[Dataset entries]
---+---
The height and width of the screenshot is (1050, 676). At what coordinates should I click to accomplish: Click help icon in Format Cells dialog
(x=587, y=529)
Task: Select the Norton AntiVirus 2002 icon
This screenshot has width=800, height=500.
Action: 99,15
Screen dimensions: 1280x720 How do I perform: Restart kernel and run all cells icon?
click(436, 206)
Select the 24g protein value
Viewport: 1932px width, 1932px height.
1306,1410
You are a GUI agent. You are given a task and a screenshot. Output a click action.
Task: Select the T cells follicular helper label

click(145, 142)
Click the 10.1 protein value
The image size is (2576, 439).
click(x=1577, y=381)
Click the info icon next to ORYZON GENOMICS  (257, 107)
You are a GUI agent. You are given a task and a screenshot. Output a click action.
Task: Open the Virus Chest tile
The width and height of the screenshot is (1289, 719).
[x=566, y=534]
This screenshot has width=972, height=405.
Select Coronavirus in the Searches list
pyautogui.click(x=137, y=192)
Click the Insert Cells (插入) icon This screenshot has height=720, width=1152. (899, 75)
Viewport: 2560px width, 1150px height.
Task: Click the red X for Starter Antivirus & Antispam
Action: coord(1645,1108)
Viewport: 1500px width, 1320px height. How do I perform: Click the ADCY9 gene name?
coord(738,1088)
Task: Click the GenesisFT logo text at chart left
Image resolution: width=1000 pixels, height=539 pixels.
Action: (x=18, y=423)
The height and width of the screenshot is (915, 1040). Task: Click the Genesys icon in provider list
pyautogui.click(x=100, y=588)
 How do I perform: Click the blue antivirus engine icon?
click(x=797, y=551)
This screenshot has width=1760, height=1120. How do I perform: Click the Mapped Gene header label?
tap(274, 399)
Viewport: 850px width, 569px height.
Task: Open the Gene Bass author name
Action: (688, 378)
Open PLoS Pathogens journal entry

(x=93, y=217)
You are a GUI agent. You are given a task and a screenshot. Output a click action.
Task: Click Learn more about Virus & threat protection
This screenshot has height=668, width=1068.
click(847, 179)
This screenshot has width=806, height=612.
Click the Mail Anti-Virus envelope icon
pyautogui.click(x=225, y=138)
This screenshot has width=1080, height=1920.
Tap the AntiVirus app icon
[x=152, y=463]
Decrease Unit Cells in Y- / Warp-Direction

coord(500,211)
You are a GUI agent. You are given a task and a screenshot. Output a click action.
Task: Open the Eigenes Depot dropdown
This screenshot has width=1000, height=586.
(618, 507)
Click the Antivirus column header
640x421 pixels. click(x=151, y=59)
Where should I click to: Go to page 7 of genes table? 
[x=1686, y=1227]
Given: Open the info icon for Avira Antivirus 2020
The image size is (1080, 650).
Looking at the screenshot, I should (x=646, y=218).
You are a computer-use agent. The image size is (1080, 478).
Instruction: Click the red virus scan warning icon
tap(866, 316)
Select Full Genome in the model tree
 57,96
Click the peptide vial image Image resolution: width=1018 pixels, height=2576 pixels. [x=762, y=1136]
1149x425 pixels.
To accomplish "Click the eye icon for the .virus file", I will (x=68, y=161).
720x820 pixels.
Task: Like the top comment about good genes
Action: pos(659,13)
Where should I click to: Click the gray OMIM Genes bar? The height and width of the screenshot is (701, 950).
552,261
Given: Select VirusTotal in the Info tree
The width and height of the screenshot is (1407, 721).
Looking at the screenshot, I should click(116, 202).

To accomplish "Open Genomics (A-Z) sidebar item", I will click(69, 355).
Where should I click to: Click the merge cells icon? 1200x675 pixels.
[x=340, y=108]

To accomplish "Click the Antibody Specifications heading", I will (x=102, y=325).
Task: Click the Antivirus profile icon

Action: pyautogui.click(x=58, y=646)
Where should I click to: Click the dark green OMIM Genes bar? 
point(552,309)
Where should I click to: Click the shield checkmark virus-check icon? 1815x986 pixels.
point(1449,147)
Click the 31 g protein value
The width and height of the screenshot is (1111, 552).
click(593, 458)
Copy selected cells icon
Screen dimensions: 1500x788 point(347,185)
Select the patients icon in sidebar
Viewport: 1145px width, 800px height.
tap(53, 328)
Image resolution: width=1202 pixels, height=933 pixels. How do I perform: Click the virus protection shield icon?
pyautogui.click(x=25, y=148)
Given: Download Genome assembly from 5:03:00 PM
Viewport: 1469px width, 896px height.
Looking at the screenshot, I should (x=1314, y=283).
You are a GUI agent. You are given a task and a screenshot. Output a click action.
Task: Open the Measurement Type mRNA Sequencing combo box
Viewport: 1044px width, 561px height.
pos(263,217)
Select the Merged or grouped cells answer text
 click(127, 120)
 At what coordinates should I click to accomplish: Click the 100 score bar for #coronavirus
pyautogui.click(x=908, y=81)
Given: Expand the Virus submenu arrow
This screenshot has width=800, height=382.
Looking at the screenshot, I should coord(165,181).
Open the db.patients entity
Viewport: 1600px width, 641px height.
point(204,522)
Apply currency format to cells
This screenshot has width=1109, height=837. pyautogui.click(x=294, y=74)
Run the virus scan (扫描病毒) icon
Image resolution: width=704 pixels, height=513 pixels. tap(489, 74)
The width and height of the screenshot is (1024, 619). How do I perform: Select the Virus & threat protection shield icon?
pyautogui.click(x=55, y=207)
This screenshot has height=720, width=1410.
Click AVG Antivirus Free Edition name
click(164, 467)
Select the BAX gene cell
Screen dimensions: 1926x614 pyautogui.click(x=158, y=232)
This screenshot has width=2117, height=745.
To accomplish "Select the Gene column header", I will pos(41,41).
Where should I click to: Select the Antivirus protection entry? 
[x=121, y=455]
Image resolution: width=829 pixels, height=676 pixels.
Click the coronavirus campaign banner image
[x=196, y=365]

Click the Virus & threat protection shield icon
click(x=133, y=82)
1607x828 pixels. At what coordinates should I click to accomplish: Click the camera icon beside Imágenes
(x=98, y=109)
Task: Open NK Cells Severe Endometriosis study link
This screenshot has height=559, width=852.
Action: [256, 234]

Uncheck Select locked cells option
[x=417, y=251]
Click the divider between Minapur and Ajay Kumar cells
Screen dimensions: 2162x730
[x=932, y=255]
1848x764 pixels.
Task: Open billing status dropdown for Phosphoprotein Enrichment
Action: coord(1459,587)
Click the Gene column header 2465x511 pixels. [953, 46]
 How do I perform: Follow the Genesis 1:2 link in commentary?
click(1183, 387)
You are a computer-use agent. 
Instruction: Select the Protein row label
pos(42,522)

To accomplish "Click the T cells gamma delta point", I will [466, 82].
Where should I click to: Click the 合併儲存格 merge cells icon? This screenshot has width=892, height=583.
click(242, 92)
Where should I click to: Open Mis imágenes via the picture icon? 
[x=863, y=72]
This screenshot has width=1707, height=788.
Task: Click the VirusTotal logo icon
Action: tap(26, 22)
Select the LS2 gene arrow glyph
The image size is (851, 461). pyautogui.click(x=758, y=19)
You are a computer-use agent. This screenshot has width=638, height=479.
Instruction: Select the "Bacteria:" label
---+---
Keeping every character as it is, restate the lines above that run from the line with "Screen dimensions: 1280x720" through the line with "This screenshot has width=806, height=612.", both included, and nothing else.

(ANSWER BELOW):
Screen dimensions: 1280x720 How do I perform: Restart kernel and run all cells icon?
click(436, 206)
Select the 24g protein value
Viewport: 1932px width, 1932px height.
1306,1410
You are a GUI agent. You are given a task and a screenshot. Output a click action.
Task: Select the T cells follicular helper label

click(145, 142)
Click the 10.1 protein value
The image size is (2576, 439).
click(x=1577, y=381)
Click the info icon next to ORYZON GENOMICS  (257, 107)
You are a GUI agent. You are given a task and a screenshot. Output a click action.
Task: Open the Virus Chest tile
The width and height of the screenshot is (1289, 719).
[x=566, y=534]
This screenshot has width=972, height=405.
Select Coronavirus in the Searches list
pyautogui.click(x=137, y=192)
Click the Insert Cells (插入) icon This screenshot has height=720, width=1152. (899, 75)
Viewport: 2560px width, 1150px height.
Task: Click the red X for Starter Antivirus & Antispam
Action: coord(1645,1108)
Viewport: 1500px width, 1320px height. How do I perform: Click the ADCY9 gene name?
coord(738,1088)
Task: Click the GenesisFT logo text at chart left
Image resolution: width=1000 pixels, height=539 pixels.
Action: (x=18, y=423)
The height and width of the screenshot is (915, 1040). Task: Click the Genesys icon in provider list
pyautogui.click(x=100, y=588)
 How do I perform: Click the blue antivirus engine icon?
click(x=797, y=551)
This screenshot has width=1760, height=1120. How do I perform: Click the Mapped Gene header label?
tap(274, 399)
Viewport: 850px width, 569px height.
Task: Open the Gene Bass author name
Action: (688, 378)
Open PLoS Pathogens journal entry

(x=93, y=217)
You are a GUI agent. You are given a task and a screenshot. Output a click action.
Task: Click Learn more about Virus & threat protection
This screenshot has height=668, width=1068.
click(847, 179)
This screenshot has width=806, height=612.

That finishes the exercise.